10,000 BC In 10,000 BC, disaster specialist Roland Emmerich (Independence Day, The Day After Tomorrow) reimagines prehistory to his own liking in telling the adventure of a noble primitive with great cheekbones and stylish dreds who sets out to be reunited with his love, who has been kidnapped by a higher civilization. First, we have to give Emmerich some credit where credit is due: The film isn’t nearly as dumb as it could have been, and although it is much more fantasy than history, there is something inherently intriguing about bringing to life an era that rarely gets screen time outside of computer-animated comedies. But, then again, maybe there’s a good reason for that.

The hero, D’Leh (Steven Strait), is an outcast in his own wandering, wooly mammoth-hunting tribe because his father left when he was a child and was subsequently branded a coward (who knew that ancient peoples had daddy issues?).

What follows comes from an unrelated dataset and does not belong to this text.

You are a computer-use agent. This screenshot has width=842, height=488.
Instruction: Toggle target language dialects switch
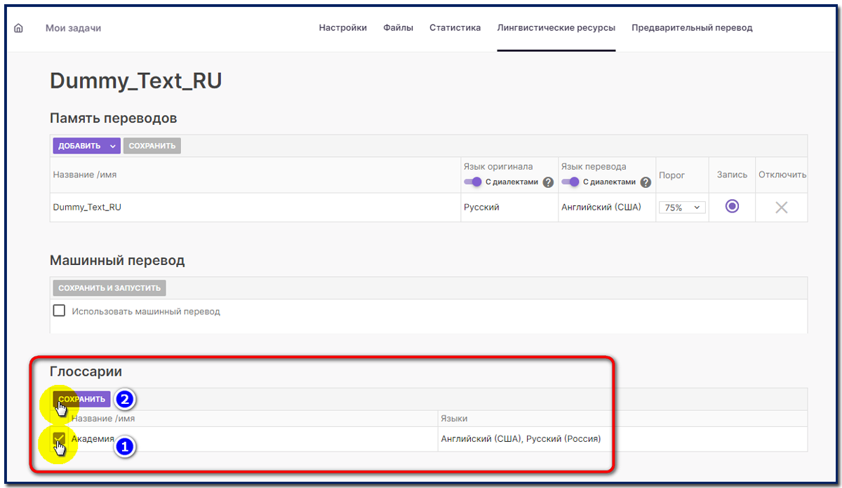[x=570, y=182]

D’Leh gains a large measure of respect when he single-handedly takes down a mammoth, thus also earning the right to marry the beautiful, blue-eyed Evolet (Camilla Belle), who had been his secret girlfriend since childhood. However, before you can say “happily ever after,” the tribe is ransacked by “the four-legged demons,” which is the primitive tribe’s way of describing the warriors of a more evolved civilization who arrive on horseback to kidnap various tribespeople and turn them into rock-lugging slaves in a far-off land, thus supporting Nietzsche’s contention that all higher societies are based on cruelty.

But, I digress. D’Leh sets off in hot pursuit along with a village elder named Tic’Tic (Cliff Curtis). There is some trouble to be had, including the film’s most memorable scene in which the intrepid heroes are chased by giant, snapping ostriches. That sounds ridiculous on paper, but the way Emmerich orchestrates the scene gives us the film’s one glimpse of the genuine, palpable peril involved in living in the wild with animals much larger than you. D’Leh and company later hook up with a black tribe led by Nakudu (Joel Virgel), who believes that D’Leh is a prophesized leader-messiah due to his apparent ability to talk to a saber-tooth tiger after having saved said tiger from drowning. Thus, it appears that the other primary thematic inspiration for Emmerich and Harald Kloser’s screenplay is Aesop’s fable about the lion and the mouse.

But, I digress again. After assembling an army of various tribespeople who are mad as hell about having their brethren kidnapped into slavery and are not gonna take it anymore, D’Leh follows his beloved to a massive, pyramid-filled city-in-construction where it comes down to the good primitives versus the bad would-be urbanites whose material wealth and self-aggrandizing industry have corrupted them beyond all measure. In other words, they hail from the same school of exotic, hyper-sexualized villainy as the dastardly baddies in 300 (2007), a film whose success Emmerich is clearly drooling to emulate.

Emmerich, who has always specialized in spectacle on a grand scale, is clearly most at home in the vast computer-generated imagery of the nascent pseudo-Egyptian culture. He floods the screen with extended long shots of the city, allowing us to soak in every detail of the partially completed structures, as well as the thousands of slaves, both human and mammoth, who toil away under the sun. I’d be remiss if I didn’t say these shots were impressive in and of themselves, and a large part of me appreciates Emmerich’s love of scope and his willingness to hold the camera on it, rather than hacking the film to ribbons ala Michael Bay.

Yet, beautiful shots of a fantasyland version of Egypt do not a great (or even good) movie make, and 10,000 BC is ultimately more dull and dreary than engaging and exciting. Perhaps there is some level of prejudice at work here, as it is hard to be enthralled with the dusty, warmed-over romantic fixations of what is essentially a very handsome cave-couple. The phony accents, carefully trimmed beards, and aesthetically pleasing array of animal furs and skins make the whole enterprise seem quite silly, especially given its free-form mixture of historical veracity and outright fabrication. Emmerich certainly gambled on trying to reimagine a Hollywood blockbuster story in prehistoric terms, but this was a roll of the dice that would have been better used elsewhere.